Media coverage today brings out some highly credentialed criticism of Howard's tax breaks on school fees.

Paul Sheahan, Head of Geelong Grammar: "As the major parties argued, Melbourne Grammar principal Paul Sheahan accused both Labor and the Coalition of wasting large amounts of taxpayers' money in pursuit of votes.

Mr Sheahan said that rather than offering tax cuts and rebates, the nation's political leaders should promise to spend billions improving classrooms and buildings in poorer non-government schools and across the public education system."

And from Richard Teese, professor of post-compulsory education and training in the University of Melbourne:

"Much has changed since the '50s. Today every child attending a private school receives a grant from both the state and the Commonwealth governments. Under John Howard, public largesse has never been greater, and there are no rules on how much private money can be raised or high how fees can be set. Historically, a big public effort has lifted standards in private schools so that other school systems look bad by comparison, bearing in mind that no comparable effort has ever been made on behalf of the families using them. But if direct grants have achieved this revolution in standards, why restore the archaic system of tax credits they replaced?"

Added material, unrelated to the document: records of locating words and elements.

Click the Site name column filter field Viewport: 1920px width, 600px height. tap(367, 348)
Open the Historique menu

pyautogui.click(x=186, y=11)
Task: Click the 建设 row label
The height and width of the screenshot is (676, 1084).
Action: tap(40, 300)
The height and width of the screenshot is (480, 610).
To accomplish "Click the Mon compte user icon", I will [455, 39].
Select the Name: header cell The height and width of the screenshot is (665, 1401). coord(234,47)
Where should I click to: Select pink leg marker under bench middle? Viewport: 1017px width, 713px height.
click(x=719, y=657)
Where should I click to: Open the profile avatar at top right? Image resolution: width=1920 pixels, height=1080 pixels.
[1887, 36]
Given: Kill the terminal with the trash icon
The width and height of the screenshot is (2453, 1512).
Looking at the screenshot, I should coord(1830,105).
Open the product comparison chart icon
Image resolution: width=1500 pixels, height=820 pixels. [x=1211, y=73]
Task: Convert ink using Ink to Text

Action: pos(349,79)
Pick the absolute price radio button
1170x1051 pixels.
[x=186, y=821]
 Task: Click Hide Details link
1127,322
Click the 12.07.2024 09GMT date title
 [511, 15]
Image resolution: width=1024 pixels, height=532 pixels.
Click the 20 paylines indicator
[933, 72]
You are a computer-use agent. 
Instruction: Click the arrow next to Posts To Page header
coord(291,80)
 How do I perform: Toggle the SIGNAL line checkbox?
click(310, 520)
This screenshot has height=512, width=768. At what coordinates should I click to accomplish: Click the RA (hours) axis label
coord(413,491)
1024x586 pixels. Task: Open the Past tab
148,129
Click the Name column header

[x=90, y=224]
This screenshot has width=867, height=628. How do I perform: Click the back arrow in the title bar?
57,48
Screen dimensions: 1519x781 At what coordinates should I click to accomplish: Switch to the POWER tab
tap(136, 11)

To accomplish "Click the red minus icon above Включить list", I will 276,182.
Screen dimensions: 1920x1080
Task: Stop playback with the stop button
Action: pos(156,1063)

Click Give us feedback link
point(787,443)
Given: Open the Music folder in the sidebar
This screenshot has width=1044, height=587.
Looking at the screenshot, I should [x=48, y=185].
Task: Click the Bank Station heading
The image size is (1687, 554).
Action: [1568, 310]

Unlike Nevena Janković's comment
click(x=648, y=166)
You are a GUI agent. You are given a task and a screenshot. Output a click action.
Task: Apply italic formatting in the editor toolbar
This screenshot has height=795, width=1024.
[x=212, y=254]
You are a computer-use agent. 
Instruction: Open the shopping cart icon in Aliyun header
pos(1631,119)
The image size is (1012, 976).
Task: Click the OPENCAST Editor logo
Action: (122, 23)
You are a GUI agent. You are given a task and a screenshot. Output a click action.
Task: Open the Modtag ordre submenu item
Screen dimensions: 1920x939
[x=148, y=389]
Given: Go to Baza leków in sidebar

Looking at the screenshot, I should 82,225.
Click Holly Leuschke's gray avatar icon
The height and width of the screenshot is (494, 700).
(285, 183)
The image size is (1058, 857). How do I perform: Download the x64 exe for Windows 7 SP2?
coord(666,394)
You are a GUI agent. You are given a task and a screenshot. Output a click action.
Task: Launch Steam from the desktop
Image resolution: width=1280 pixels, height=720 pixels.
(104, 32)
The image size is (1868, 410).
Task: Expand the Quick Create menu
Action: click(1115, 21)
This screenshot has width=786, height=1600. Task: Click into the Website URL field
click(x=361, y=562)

"The physical wealth of Australia should be used to harvest its intellectual wealth, but a divided school system cannot achieve this. This is because it disperses rather than accumulates and concentrates resources, and not only funds, but the cultural resources of pupils and the professional know-how of teachers without which favourable pupil-mix and good operating conditions cannot be established. Instead of pooling and sharing resources, our school system does the opposite. It works as a system of unequal opportunities for asserting individual advantage and for competing over scarce goods.

Only in some sectors is there a real accumulation of resources — financial, cultural and professional — and it is the schools in these sectors that are the least accessible and the most protected by fees, and now further by tax breaks. Politicians are loath as a group to tackle the stresses created by this very unequal situation. But a revolution in education requires the courage to do so."